Abstract A cationic iridium(III) complex (btp)2Ir(phen-NH2) (btp = benzothienylpyridine; phen-NH2 = 5-amino-1,10-phenanthroline) and its analog with extended π-electronic structures (btq)2Ir(phen-NH2) (btq = benzothienylquinoline), (ttph)2Ir(phen-NH2) (ttph = thienothiophenylphenanthridine), (btph)2Ir(phen-NH2) (btph = benzothienylphenanthridine) have been designed and synthesized to develop new oxygen probes for living cells. The photophysical and cellular properties of these complexes were systematically investigated by using (btp)2Ir(acac) and its derivatives as reference compounds. The extension of the π-electronic systems of ligands resulted in remarkable red shifts in the absorption and phosphorescence spectra; the phosphorescence bands of (ttph)2Ir(phen-NH2) and (btph)2Ir(phen-NH2) appeared in the near-infrared region, maintaining the relatively high phosphorescence quantum yields ( Φ p 0 = 0.14–0.24). Dimethylation and diethylation of the amino group of the phen-NH2 ligand in (btp)2Ir(phen-NH2) and its analog significantly enhanced the cellular uptake efficiency as compared with their neutral analog with an acetylacetonate (acac) ligand. The cationic iridium(III) complex (btp)2Ir(phen-NH2) and its analog internalized into living HeLa cells showed selective distribution into mitochondria.
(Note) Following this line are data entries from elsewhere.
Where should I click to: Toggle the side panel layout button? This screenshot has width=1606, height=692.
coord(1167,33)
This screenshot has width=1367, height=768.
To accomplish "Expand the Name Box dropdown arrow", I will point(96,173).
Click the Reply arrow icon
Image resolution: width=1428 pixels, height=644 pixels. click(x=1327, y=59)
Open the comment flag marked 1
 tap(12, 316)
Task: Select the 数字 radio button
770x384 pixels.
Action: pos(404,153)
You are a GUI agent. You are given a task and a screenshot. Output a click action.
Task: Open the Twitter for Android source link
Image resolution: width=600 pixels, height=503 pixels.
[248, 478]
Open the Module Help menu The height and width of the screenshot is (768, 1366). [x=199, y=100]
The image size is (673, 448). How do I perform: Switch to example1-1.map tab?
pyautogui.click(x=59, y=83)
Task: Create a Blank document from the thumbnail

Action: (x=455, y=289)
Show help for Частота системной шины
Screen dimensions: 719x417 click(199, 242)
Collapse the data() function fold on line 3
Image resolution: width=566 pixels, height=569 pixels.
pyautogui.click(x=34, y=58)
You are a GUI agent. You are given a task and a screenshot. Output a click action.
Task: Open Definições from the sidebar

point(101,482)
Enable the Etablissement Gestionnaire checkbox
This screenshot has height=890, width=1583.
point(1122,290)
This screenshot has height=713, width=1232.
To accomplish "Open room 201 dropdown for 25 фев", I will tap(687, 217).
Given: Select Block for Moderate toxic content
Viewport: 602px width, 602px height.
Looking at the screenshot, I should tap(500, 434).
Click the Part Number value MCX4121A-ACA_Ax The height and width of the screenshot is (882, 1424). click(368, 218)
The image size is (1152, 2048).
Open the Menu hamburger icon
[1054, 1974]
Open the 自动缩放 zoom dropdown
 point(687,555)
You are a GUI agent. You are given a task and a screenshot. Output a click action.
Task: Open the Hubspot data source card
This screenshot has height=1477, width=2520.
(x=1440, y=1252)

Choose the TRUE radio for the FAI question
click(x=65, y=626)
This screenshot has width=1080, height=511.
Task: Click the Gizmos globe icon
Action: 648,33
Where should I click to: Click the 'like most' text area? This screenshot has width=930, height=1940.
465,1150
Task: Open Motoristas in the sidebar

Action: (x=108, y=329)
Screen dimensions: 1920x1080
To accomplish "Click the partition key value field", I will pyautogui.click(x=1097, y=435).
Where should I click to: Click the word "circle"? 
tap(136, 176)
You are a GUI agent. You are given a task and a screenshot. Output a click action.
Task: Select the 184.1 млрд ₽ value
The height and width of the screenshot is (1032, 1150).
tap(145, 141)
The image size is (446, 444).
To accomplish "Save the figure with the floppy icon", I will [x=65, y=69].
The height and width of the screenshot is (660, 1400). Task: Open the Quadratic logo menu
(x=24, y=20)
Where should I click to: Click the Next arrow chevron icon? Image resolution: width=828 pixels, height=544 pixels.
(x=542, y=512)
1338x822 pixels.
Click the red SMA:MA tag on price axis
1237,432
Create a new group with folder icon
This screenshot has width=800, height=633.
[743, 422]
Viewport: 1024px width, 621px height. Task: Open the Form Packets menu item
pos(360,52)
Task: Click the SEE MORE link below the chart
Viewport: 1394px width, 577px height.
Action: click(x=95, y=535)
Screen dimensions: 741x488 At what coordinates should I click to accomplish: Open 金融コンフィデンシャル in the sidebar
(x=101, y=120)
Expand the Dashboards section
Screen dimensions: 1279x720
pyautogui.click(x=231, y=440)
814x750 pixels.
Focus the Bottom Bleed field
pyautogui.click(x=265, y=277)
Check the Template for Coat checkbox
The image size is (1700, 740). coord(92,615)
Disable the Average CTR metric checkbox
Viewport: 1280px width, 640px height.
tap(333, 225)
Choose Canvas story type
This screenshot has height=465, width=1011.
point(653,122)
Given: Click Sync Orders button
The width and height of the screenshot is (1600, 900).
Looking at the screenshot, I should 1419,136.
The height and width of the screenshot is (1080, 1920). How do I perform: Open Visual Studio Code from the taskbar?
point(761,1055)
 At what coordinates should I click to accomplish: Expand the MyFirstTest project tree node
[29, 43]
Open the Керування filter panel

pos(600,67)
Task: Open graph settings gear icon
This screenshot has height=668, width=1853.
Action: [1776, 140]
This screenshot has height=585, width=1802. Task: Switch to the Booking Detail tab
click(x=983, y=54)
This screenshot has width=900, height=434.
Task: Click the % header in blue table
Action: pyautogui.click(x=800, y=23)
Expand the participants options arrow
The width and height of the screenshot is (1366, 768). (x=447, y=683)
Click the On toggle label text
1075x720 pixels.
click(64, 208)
Owing to the high cellular uptake, relatively high cytotoxicity was found for the cationic iridium complexes. The phosphorescence intensity of newly developed iridium complexes exhibited oxygen response in HeLa cells, demonstrating that these complexes have potential as mitochondria-selective oxygen sensors for biological cells and tissues.